FAQs about RAG vs CAG
1. What problem do RAG and CAG solve in large language models?
RAG and CAG are used to overcome that knowledge problem in LLM. Large language models have a bit of a knowledge problem. If a piece of information wasn’t in their training set, they won’t be able to recall it. This can be something newsworthy that happened after the model completed training.
2. What is the main difference between RAG and CAG?
The fundamental distinction between RAG and CAG comes down to when and how knowledge is processed. With RAG, we say, let’s fetch only the stuff that we think we’re going to actually need. CAG, that says let’s load everything, all of our documents up front and then remember it for later.
3. When should you use RAG instead of CAG?
You should consider RAG when your knowledge source is very large, frequently updated, or when you need citations, or when resources for running long context window models are limited.
4. When is CAG a better choice than RAG?
You should consider CAG when you have a fixed set of knowledge that can fit within the context window of the model you’re using, where latency is important, and where you want to simplify deployment.
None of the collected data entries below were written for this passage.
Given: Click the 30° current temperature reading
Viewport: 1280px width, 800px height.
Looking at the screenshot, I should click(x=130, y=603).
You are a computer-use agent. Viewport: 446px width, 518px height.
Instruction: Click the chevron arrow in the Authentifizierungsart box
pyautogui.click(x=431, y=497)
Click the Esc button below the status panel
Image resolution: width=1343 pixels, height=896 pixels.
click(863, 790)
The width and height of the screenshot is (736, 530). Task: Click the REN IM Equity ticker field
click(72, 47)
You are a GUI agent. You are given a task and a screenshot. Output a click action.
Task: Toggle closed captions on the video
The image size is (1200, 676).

5. Which approach is more scalable: RAG or CAG?
RAG can scale to as much as you can fit into your vector database. So we can have some very large data sets when we are using RAG. And that’s because it only pulled a tiny slice of the data per query. So if you have 10 million documents, you can index them all and you can still retrieve just a few relevant ones for any single question. Whereas , in CAG, the scalability restriction is basically related to the model context size that’s typically 32 to 100K tokens. So, RAG maintains a bit of an edge when it comes to scalability.